Callie remembered her mother’s friends and how she’d always called them Mrs: Mrs this or Mrs that. Nowadays all her daughter’s friends called her Callie and called Jason ‘Jase’, which he found wildly amusing.
‘Nice pizzas,’ Callie said now. She had to stop thinking about how things used to be when she was growing up. Was this another offshoot of being fifty – thinking about the past all the time? ‘Your home-made ones?’ she asked Brenda.
‘Course,’ said Brenda, finishing arranging the tray.
‘How’s it going downstairs at Help the Aged?’ said Poppy to her mother.
‘Great,’ said Callie. ‘We’re not that old, you know.’
‘Says you, Ms Fifty!’ taunted Poppy. ‘If I was fifty, I wouldn’t let people know and have a party.’
Callie grinned and she and Brenda exchanged another glance. Brenda knew quite well that Callie hadn’t really wanted this party. Mind you, Brenda wasn’t too keen either. She didn’t like the sort of parties Jason gave. Someone would undoubtedly set up shop in one of the loos and do lines of coke, which both Callie and Brenda disapproved of.
Brenda opened the door for Poppy and let the two teenagers go up to Poppy’s huge bedroom where three other girls were waiting.
‘Is she all right?’ asked Callie.
‘Behind the sniping, she’s in brilliant form,’ said Brenda. ‘Stop worrying about her. You’re a good mother, enough already. D’ya want a cup of tea or do you have to go back down to party central and schmooze?’
‘I’d love one,’ said Callie, sitting down on one of the kitchen stools. ‘It’s full of people I don’t know and you know how hopeless I am with names. I’m calling everyone “darling” out of desperation. I honestly have no idea what Jason said to that party planner, but for every four people I know, there are another twenty-five I’ve never seen in my life. And they’re not just people Jason’s trying to impress – they’re supposed to be there for me. “An aspirational guest list”, as the planner said,’ Callie finished.
‘You should have put your foot down about going away for a nice weekend instead,’ Brenda pointed out. Brenda had very firm views on how everything should be done and on how Callie should deal with Jason.
Brenda and Jason had a love/hate relationship. They were like scorpions in a brandy glass – circling, each with their stinging tail arched. Jason knew the house would not run like clockwork without Brenda and he knew that his wife both loved and would be lost without her. However, Brenda did not do deference and Jason liked deference from the people he paid.
He pretended to laugh when Brenda called him ‘the master’ out of mischief, but secretly, both she and Callie knew it drove him mad.

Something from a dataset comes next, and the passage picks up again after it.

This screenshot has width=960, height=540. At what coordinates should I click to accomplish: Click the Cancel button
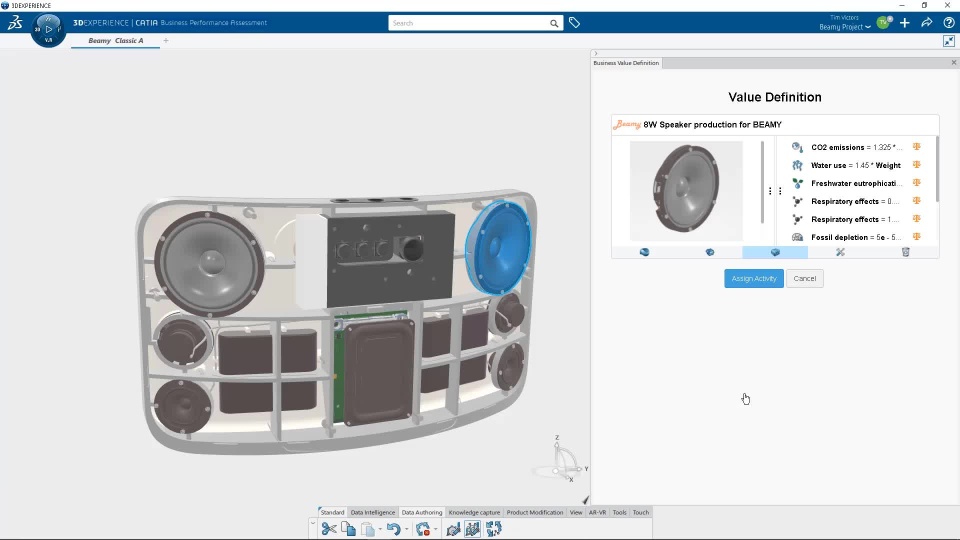804,279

‘The party will be over eventually.’ Callie looked at the kitchen clock. ‘Only another few hours to go. By then the stragglers will be so drunk, nobody will notice that I’ve gone to bed.’
Brenda laughed. ‘You hungry? Bet you haven’t eaten. I’ve got some more of the caterers’ desserts in the fridge. Tiny chocolate things that look as if fairies made them and elves decorated them. Hold on.’
One of the waitresses appeared.
‘Mrs Reynolds, there are some ... er, people at the door for your husband.’
Brenda and Callie exchanged confused glances. Anyone with an invitation to the party would just come in, having cleared the very heavy security on the gate. Anyone without an invitation would have been sent packing.
‘I’ll go,’ said Brenda.
‘Er ...’ The young waitress shuffled a bit. ‘They asked specifically for Mr Reynolds, but we can’t find him so they asked for you next,’ she said, eyes on the floor.
‘It’s the staff of Tiffany’s,’ joked Brenda. ‘Go with her,’ she told the waitress, ‘in case she needs help carrying the loot or if it’s Aerosmith come to do a special birthday gig and she faints.’
Callie laughed out loud.
They were waiting in the hall, not Aerosmith, but about seven men and one woman, some in police uniforms and some in plain clothes. Callie’s hand flew to her throat.
Ma. Aunt Phil, Freddie,she thought.
She’d walked out of her old life a long time ago. Twenty-five years since she’d left Ballyglen. Ten years since she’d seen her mother, Pat, her aunt, Phil, or her brother, Freddie. Ten years since the huge argument. What might have happened to them?
‘Mrs Reynolds?’ said a man of her own age; tall, lean, with glasses and an intelligent face.
‘Yes,’ she replied, feeling weak.
‘Detective Superintendent John Hughes of the Garda Bureau of Fraud Investigation. We’re here to speak to your husband and we have a warrant to search your house.’
He handed Callie a piece of paper but she didn’t take it.